| INSTRUCTIONS TO FOLLOW |
Retype the passage of the text on euro-area economic policy from "The Euro asymmetry" to "a first-class ticket." word for word.

##### TEXT SECTION

Structural reform is the new gadget intended to shape a more friendly policy stance. For all the need to enhance competitiveness and axe market rigidities all year round, this rather loose objective merely stands as a good excuse for refraining from fixing precise targets. Sure enough, recommendations will be tabled for more flexible labour market arrangements, further liberalisation and other good intentioned goals, few governments will be able or willing to fully implement. Daily wrestling with budget imbalances will be shelved and a more placid rest in limbo surroundings will take over.
Does such a radical switch stem from a sincere sense of guilt at the appalling performance the current discipline has delivered? There are good reasons to doubt repentance being the driving force in this policy U-turn. The prospect France, not to mention Italy or Spain, will flatly fail to meet their targets stands as a more plausible explanation. The current recession is derailing plans to enact budget stability as the Euro cornerstone, as targets only make sense when they can be possibly reached. Otherwise, they have the potential to severely undermine confidence, plunging once again vulnerable economies into utter disarray.
No one seems to care about the mounting growth gap likely to transform Europe into a lame duck in terms of economic performance. Don’t count on a few reforms for addressing the deeply entrenched crisis. So long as enterprises and citizens undertake a vast balance adjustment nothing will prevent the current protraction. But adding a vicious circle of depressed demand conditions only contributes to make thing worse.
The Euro asymmetry is to blame for enforcing fiscal neutrality while tying up the monetary policy to inflation curbing regardless of the economic outlook. The ECB attempts to explore new territories have not gone far away. Unless such blatant shortcomings in global demand management are swiftly redressed we will lack stamina to escape from a zero-growth scenario. Forcing governments to preserve balanced budgets and preventing the central bank from tackling recession in a resolute way, will lead Europe into sheer irrelevance even if it travels for the time being on a first-class ticket.

##########
##### PROVIDED DATA

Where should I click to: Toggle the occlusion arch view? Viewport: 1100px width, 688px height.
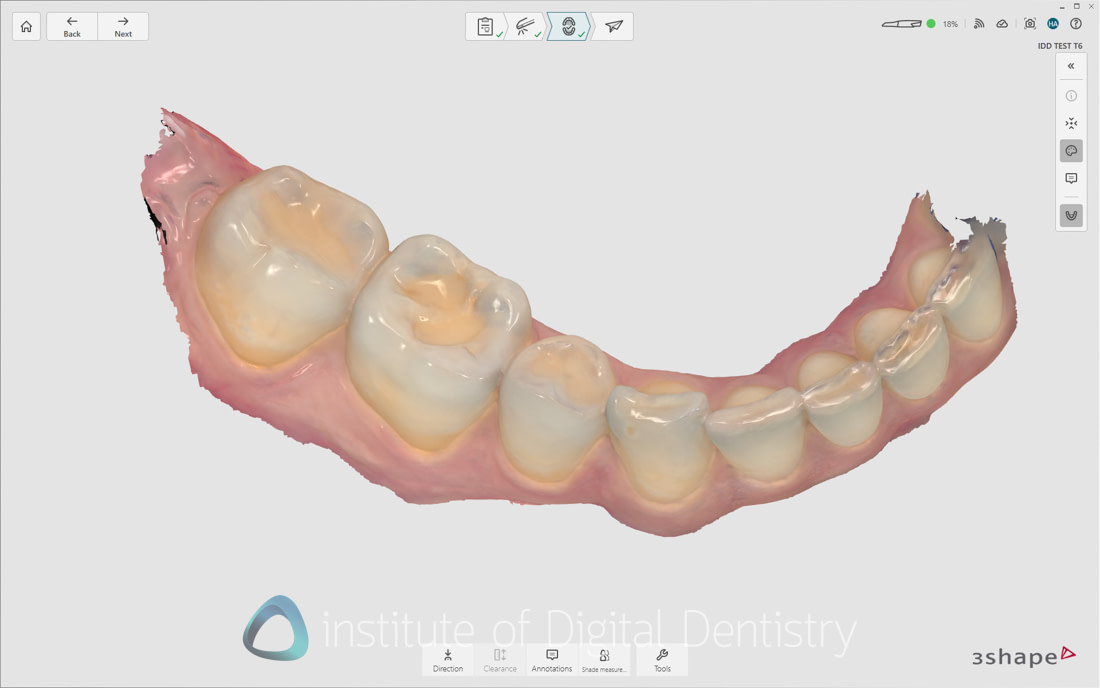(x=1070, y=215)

##########
##### PROVIDED DATA

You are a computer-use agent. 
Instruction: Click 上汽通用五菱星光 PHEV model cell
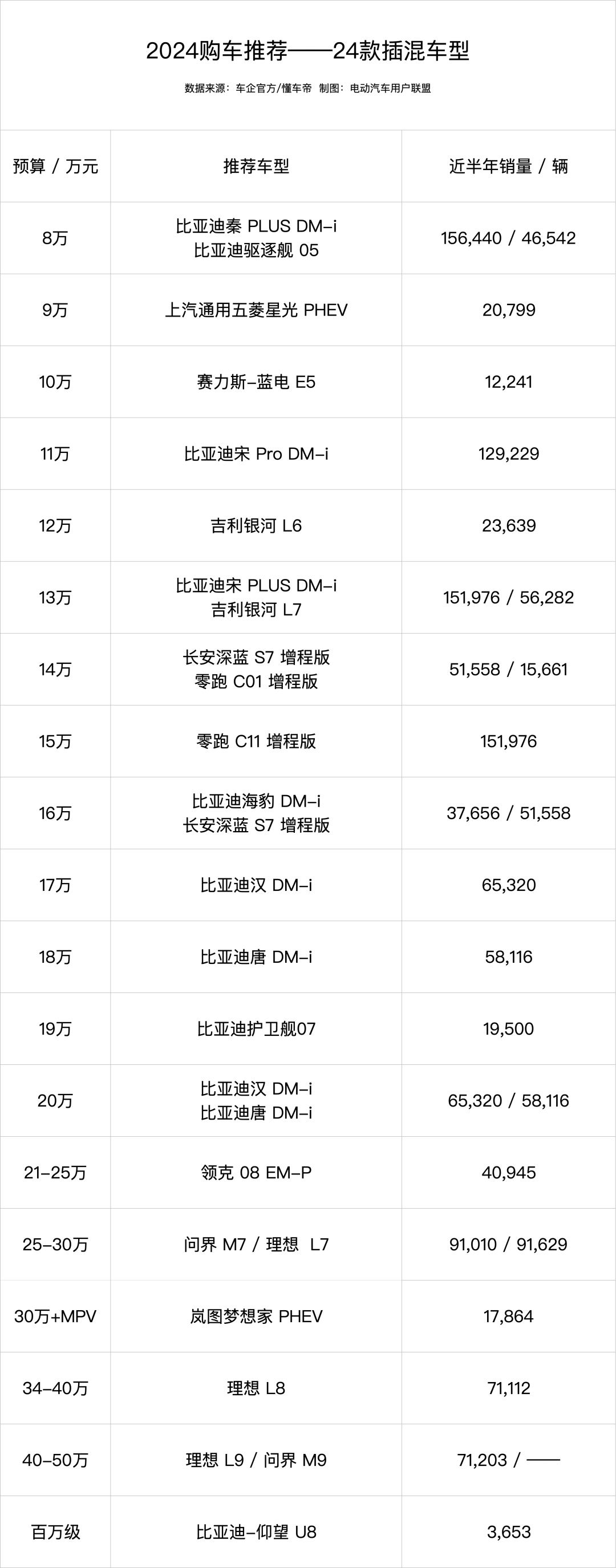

##########

| RESULT OF THIS TASK |
The Euro asymmetry is to blame for enforcing fiscal neutrality while tying up the monetary policy to inflation curbing regardless of the economic outlook. The ECB attempts to explore new territories have not gone far away. Unless such blatant shortcomings in global demand management are swiftly redressed we will lack stamina to escape from a zero-growth scenario. Forcing governments to preserve balanced budgets and preventing the central bank from tackling recession in a resolute way, will lead Europe into sheer irrelevance even if it travels for the time being on a first-class ticket.